I have an application deployed on kubernetes on GKE,
Kubernetes version: v1.7.11-gke.1
Stackdriver Logging is enabled on my cluster
fluntd-gcp image on my cluster (by default):
gcr.io/google-containers/fluentd-gcp:2.0.9
my logs were all ok, seen in stackdriver,
but since a few days ago logs from one deployment (lets call it my-app ) stopped arriving in stackdriver
even though they are logged from my app :
kubectl logs -f my-app-3270987706-cx0r2 --namespace=production
{"time":"2018-01-30 16:11:13.155","msg":"ignoring xml"}
{"time":"2018-01-30 16:11:14.155","msg":"success blabla"}
I see the following logs from fluentd:
2018-01-30 16:11:46 +0000 [warn]: emit transaction failed:
error_class=Errno::ENOENT error="No such file or directory # sys_fail2 -
(/var/log/fluentd-buffers/kubernetes.system.buffer..b563203c1da7cb5e1.log, /var/log/fluentd-
buffers/kubernetes.system.buffer..q563203c1da7cb5e1.log)" tag="docker"

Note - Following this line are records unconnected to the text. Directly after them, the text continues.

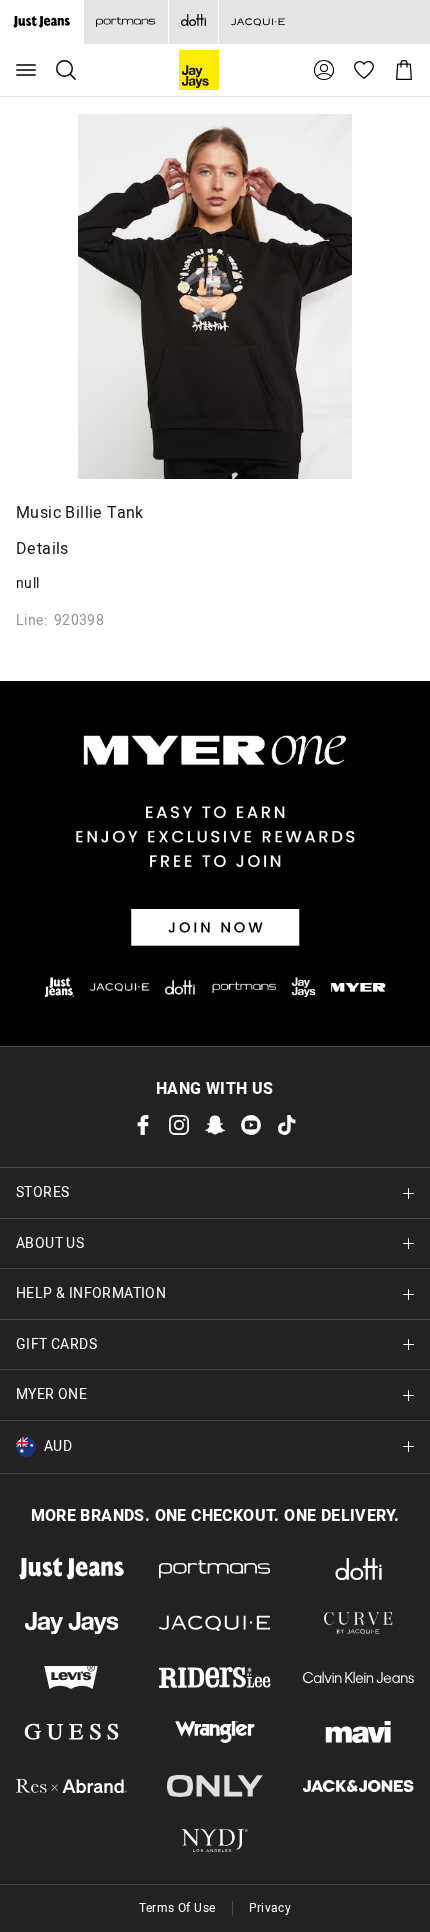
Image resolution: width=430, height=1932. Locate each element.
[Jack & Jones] (358, 1786)
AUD (58, 1446)
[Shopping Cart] (404, 70)
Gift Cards (56, 1344)
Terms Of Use (177, 1908)
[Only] (214, 1786)
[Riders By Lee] (214, 1677)
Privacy (270, 1908)
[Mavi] (358, 1732)
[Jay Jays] (71, 1623)
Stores (42, 1192)
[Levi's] (71, 1677)
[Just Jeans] (71, 1569)
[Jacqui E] (257, 22)
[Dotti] (358, 1569)
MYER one (51, 1394)
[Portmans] (125, 22)
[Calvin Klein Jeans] (358, 1677)
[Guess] (71, 1732)
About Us (50, 1243)
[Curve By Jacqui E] (358, 1623)
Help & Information (91, 1293)
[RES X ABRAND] (71, 1786)
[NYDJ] (214, 1840)
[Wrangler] (214, 1732)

2018-01-30 16:11:46 +0000 [warn]: suppressed same stacktrace
2018-01-30 16:11:46 +0000 [error]: Exception emitting record:
No such file or directory # sys_fail2 -
(/var/log/fluentd-buffers/kubernetes.system.buffer..b563203c1da7cb5e1.log,
/var/log/fluentd-buffers/kubernetes.system.buffer..q563203c1da7cb5e1.log)
why logs arent shipped to stackdriver? how can I fix it?
edit:
Ill note that the logs of other apps do appear in stackdriver
the logs of the failing app are very big - maybe thats why they fail to log?